Hello friends, and welcome to another episode of the EduMagic podcast. My name is Dr. Sam Fecich, and I am so excited today to have Dr. Joy with me. You may have seen her work on Twitter. She is an amazing educator who will share the power of owning your joy.
Tell us about your teaching story, where your journey has led you and where you where you are today in education?
As a student, I have always had a passion for learning and enjoyed every aspect of school. However, when I became a playground instructor in high school, I discovered my love for teaching. I worked with children from various neighborhoods and spent entire days with them during the summer, almost like a camp. We taught them dances, organized a big fair at the end, and even conducted lessons with them. It was a wonderful experience that I cherish.
Now Doctor Joy, I know there's a story behind your name, so I'd love for you to first share the story behind doctor Joy and the story behind why. Why did you choose the word joy?
After leaving the classroom, I moved into a professional learning specialist role. During this transition, I realized that schools need to prioritize joy. Seeing schools from an outsider's perspective allowed me to understand this even more. I also recognized that the idea of joy connected with the nickname my parents gave me, and I have always felt empowered by joy in both my personal and professional life.
I admire how you have embraced the nickname your father gave you at a young age and integrated joy into your career. Your story is truly inspiring, especially for future teachers like yourselves, who are currently pursuing their college careers.After leaving the classroom, I moved into a professional learning specialist role. During this transition, I realized that schools need to prioritize joy. Seeing schools from an outsider's perspective allowed me to understand this even more. I also recognized that the idea of joy connected with the nickname my parents gave me, and I have always felt empowered by joy in both my personal and professional life.

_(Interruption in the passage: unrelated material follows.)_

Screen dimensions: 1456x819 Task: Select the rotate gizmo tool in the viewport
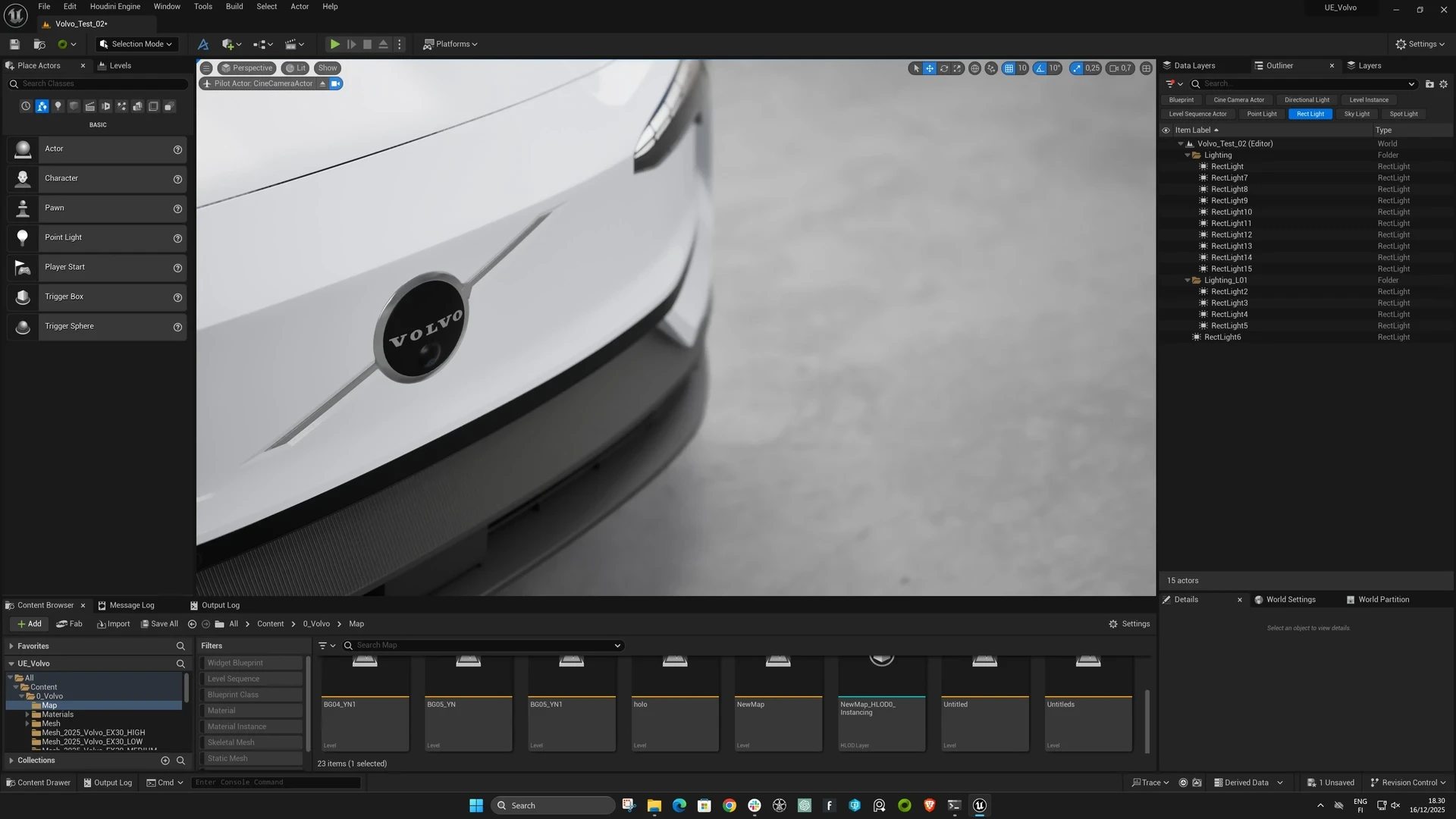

Why is it important for our future teachers who are listening today?
I understand that you may be facing a lot of challenges right now. As someone who has worked as an educator, I can relate to the difficulties of balancing personal and professional life while building relationships and achieving daily goals. It's important to acknowledge these challenges and find healthy ways to confront them. Throughout my career, I learned that fixing external factors would not necessarily bring me happiness. Instead, I realized that I needed to take responsibility for my own joy, regardless of my accomplishments.
Doctor Joy how can we work to capture that joy to find that within ourselves?
Recently, I came across the broaden and build theory. It suggests that by practicing different tools and routines, we can become more resilient and respond positively to challenges. It may not always feel comfortable at first, but intentionally putting things into practice can make a big difference. As we work at it, we start to naturally develop a new perspective and virtues that add to our joy.
As an educator, self-care can be challenging, especially when the organization's practices conflict with our needs. However, it's important not to forget ourselves. Even taking a simple 30-minute lunch break alone in our classroom can help us get through the day. Sometimes, we can't just go with the flow and need to prioritize our self-care.
I'd love for you to take some time to share about the work that you're doing. You have a podcast; you have other work out there. Can you share about your work and where we can find it?
Currently, my goal is to establish a community that is full of happiness and positivity. I envision a group of educators who can support each other in promoting joy in their profession.
If you're interested in joining this community, please check out my website https://drjoyblog.com/ for various ways to get involved. You can also find me on Twitter at https://twitter.com/joywor edu.
In addition, I recently published a children's book titled "Back to Zero" that explores how we face challenges and the relationship between joy and adversity.
I also collect stories from educators that highlight the significance of joy in their work and the valuable lessons they've learned.
What's one piece of advice that you have for future teachers as they start to look for their joy or just in general?
I emphasize the importance of creativity and self-care routines that work well with your life. This is the most important thing for you to learn as an educator. Many people may say, "This is the way it's done," but don't be afraid to build yourself as an educator. You want to have a long and fulfilling career with many opportunities. Each year will bring different experiences, so it's up to you to create your path. There's no right way to do this; we're always learning as educators, so keep learning and finding ways to grow. Remember always to be yourself and bring your unique perspective to the classroom. Children need teachers who love what they do, so make sure to love what you do.